Revealing the intrinsic nature of Ni-, Mn-, and Y-doped CeO2 catalysts with positive, additive, and negative effects on CO oxidation using operando DRIFTS-MS

Abstract

The catalytic activity of a transition metal (host) oxide can be influenced by doping with a second cation (dopant), but the key factors dominating the activity of the doped catalyst are still controversial. Herein, CeO₂ doped with Ni, Mn, and Y catalysts prepared using aerosol pyrolysis were used to demonstrate the positive, negative, and additive effects on CO oxidation as a model reaction. Various characterization results indicated that Ni, Mn, and Y had been successfully doped into the CeO₂ lattice.
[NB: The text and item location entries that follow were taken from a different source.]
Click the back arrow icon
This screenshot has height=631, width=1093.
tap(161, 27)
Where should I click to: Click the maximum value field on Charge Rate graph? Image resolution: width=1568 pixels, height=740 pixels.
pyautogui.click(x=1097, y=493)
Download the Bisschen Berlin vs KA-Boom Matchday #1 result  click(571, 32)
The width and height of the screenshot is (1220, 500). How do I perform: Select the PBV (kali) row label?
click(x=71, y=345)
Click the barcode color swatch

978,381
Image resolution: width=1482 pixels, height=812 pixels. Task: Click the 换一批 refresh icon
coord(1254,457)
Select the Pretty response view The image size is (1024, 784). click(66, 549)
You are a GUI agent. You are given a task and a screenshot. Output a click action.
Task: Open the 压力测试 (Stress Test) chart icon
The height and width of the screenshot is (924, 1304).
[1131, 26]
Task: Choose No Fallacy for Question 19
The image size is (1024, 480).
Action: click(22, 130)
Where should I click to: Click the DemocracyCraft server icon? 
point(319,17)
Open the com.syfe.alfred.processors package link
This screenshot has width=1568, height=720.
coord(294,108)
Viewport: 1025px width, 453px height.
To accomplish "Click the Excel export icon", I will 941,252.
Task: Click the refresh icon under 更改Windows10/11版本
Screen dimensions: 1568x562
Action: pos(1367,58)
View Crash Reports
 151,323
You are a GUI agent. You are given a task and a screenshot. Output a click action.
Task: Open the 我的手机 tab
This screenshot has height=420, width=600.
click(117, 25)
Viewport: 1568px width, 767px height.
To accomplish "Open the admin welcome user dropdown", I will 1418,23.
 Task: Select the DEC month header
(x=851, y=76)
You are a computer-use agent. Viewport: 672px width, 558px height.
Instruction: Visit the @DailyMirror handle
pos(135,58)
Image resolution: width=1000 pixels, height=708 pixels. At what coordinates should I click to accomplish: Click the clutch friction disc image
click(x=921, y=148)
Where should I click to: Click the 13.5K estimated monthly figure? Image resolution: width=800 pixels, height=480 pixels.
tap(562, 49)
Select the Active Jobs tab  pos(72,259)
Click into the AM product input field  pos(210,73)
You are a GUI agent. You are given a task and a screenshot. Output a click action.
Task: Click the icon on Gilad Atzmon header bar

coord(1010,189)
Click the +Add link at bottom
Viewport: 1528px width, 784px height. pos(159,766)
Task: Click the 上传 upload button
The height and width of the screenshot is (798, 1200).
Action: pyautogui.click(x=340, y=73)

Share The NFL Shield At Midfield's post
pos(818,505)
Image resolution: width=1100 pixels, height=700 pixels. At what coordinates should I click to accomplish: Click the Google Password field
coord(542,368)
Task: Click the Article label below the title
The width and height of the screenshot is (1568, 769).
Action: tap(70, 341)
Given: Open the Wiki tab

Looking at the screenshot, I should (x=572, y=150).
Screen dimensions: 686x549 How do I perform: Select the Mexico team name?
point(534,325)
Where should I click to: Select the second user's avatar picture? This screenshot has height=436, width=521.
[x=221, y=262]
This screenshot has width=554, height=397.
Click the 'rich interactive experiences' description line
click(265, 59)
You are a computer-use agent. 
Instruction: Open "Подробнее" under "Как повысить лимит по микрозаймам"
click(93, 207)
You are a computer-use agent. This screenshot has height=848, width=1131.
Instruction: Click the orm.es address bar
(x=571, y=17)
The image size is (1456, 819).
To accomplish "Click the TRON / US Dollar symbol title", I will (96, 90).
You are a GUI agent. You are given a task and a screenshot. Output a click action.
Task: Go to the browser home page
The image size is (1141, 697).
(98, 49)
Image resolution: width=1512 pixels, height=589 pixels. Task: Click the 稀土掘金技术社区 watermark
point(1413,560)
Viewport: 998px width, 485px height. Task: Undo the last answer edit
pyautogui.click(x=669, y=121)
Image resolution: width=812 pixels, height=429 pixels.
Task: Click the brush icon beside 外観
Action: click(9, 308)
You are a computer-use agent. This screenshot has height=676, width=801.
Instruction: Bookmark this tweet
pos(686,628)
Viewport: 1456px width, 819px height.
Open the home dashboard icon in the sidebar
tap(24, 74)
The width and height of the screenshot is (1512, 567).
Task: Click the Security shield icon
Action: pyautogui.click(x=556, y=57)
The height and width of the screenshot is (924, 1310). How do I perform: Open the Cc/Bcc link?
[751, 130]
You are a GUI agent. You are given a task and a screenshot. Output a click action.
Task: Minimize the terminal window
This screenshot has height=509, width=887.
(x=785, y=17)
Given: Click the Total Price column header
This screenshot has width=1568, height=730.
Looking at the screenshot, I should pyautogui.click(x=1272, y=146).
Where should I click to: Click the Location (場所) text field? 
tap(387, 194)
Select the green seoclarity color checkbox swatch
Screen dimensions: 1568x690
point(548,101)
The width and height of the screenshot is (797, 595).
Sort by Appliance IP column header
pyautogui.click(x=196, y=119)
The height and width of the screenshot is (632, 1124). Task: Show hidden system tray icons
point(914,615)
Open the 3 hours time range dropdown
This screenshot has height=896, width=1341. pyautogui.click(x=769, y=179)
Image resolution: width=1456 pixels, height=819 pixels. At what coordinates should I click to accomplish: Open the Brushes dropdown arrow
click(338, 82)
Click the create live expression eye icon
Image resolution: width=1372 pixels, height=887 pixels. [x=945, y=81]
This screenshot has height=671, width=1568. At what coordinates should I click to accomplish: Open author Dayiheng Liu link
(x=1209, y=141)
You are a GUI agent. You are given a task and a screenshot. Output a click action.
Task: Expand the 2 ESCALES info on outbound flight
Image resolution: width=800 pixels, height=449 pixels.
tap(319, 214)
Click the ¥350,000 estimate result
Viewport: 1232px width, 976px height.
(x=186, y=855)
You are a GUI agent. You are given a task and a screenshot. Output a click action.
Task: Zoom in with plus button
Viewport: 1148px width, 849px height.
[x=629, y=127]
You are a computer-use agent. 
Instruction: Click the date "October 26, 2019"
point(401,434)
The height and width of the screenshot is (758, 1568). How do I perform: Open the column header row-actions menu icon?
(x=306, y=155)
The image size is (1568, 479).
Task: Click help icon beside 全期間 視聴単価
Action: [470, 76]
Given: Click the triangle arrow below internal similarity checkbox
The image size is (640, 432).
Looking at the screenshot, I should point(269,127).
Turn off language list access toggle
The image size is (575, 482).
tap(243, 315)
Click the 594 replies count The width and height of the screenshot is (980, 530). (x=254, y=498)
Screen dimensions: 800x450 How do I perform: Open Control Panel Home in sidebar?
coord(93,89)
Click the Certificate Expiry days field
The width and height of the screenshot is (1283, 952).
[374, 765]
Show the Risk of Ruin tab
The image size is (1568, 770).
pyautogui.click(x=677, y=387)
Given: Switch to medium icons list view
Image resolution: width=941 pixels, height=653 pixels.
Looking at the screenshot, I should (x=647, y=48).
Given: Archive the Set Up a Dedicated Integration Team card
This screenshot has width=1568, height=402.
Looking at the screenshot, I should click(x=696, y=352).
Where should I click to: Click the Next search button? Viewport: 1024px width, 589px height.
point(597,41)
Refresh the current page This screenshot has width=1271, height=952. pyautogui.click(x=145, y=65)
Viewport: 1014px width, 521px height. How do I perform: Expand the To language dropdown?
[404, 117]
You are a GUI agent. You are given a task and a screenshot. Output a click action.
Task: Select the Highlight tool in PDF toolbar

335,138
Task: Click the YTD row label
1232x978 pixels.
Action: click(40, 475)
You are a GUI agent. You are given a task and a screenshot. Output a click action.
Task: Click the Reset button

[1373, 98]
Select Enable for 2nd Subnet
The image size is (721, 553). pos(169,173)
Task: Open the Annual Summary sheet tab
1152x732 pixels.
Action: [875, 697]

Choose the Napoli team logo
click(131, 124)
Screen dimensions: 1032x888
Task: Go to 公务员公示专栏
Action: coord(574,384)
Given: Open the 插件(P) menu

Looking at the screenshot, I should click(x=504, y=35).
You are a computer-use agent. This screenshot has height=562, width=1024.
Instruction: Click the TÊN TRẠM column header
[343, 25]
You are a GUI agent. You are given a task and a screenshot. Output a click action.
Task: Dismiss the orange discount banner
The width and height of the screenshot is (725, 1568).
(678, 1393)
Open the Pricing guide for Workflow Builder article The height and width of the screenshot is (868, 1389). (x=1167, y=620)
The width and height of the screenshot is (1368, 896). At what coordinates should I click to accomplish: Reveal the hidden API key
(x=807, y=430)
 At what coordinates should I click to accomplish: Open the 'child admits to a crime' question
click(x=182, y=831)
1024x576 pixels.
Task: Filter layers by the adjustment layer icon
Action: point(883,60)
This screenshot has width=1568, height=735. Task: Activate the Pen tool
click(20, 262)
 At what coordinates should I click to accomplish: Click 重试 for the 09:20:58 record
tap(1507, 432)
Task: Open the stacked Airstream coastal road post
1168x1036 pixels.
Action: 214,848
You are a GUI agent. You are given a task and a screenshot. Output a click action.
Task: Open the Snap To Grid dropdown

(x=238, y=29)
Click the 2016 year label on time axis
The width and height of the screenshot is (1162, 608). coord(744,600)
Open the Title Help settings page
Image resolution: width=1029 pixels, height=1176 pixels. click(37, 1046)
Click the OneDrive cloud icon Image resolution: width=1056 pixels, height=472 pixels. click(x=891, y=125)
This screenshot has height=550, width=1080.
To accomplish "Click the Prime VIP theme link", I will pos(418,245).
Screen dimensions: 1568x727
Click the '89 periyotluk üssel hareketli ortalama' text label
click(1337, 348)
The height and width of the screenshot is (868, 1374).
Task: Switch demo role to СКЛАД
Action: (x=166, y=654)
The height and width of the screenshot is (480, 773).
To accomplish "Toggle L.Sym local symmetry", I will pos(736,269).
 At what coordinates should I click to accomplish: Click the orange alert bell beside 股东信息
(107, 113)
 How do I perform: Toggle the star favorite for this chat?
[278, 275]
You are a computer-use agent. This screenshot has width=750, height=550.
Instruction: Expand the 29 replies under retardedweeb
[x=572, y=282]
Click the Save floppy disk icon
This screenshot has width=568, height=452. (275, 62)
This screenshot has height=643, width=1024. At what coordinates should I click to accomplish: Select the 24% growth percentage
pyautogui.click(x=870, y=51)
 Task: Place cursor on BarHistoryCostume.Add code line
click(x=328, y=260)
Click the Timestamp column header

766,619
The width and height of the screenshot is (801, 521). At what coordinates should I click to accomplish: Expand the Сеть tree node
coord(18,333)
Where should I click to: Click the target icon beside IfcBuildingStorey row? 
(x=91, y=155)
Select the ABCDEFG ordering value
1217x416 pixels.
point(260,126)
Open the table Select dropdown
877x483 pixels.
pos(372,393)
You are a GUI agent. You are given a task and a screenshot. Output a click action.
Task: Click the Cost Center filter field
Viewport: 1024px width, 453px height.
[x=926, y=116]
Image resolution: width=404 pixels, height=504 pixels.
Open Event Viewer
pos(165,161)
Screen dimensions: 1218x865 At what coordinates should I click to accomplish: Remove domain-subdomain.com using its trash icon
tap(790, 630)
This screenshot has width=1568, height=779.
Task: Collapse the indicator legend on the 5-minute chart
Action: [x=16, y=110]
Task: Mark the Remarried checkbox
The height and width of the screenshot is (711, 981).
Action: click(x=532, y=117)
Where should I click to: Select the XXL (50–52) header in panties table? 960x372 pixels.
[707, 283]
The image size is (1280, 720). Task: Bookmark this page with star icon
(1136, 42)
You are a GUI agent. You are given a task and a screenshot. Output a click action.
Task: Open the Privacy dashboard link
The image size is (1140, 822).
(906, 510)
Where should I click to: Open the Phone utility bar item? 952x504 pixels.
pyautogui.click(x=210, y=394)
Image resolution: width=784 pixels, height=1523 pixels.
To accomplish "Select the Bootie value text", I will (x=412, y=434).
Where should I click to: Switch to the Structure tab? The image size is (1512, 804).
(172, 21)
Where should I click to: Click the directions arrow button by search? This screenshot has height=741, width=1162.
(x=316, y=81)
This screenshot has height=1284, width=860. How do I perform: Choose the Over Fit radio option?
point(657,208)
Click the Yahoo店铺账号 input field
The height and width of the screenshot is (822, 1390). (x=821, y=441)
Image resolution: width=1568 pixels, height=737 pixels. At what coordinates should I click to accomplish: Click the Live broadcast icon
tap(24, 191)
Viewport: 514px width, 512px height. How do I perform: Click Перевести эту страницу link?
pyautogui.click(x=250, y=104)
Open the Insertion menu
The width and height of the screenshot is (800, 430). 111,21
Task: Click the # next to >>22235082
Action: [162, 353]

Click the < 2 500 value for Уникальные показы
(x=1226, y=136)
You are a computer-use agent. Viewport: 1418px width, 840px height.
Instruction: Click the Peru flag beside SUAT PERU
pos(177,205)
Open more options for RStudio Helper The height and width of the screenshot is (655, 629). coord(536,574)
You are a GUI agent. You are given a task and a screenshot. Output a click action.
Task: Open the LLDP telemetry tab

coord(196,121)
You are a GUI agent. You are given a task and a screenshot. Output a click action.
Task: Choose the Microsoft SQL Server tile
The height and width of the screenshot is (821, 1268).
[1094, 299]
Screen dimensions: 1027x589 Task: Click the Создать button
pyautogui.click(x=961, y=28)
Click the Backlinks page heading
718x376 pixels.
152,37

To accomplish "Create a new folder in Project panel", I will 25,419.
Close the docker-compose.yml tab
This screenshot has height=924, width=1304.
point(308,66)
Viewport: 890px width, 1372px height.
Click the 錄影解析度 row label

The catalytic activities of each catalyst for CO conversion were in the order of Ni–CeO₂ > Mn–CeO₂ > CeO₂ > Y–CeO₂. Operando DRIFTS-MS and various characterization methods were applied to reveal the intrinsic nature of the doping effects. The accumulation rate of the surface bidentate carbonates determined the CO oxidation. A definition to evaluate the doping effect was proposed, which is anticipated to be useful for developing a rational catalyst with a high CO oxidation activity. The CO oxidation reactivities displayed strong correlations with the surface factors obtained from operando DRIFTS-MS analysis and the structure factors from XPS and Raman analyses.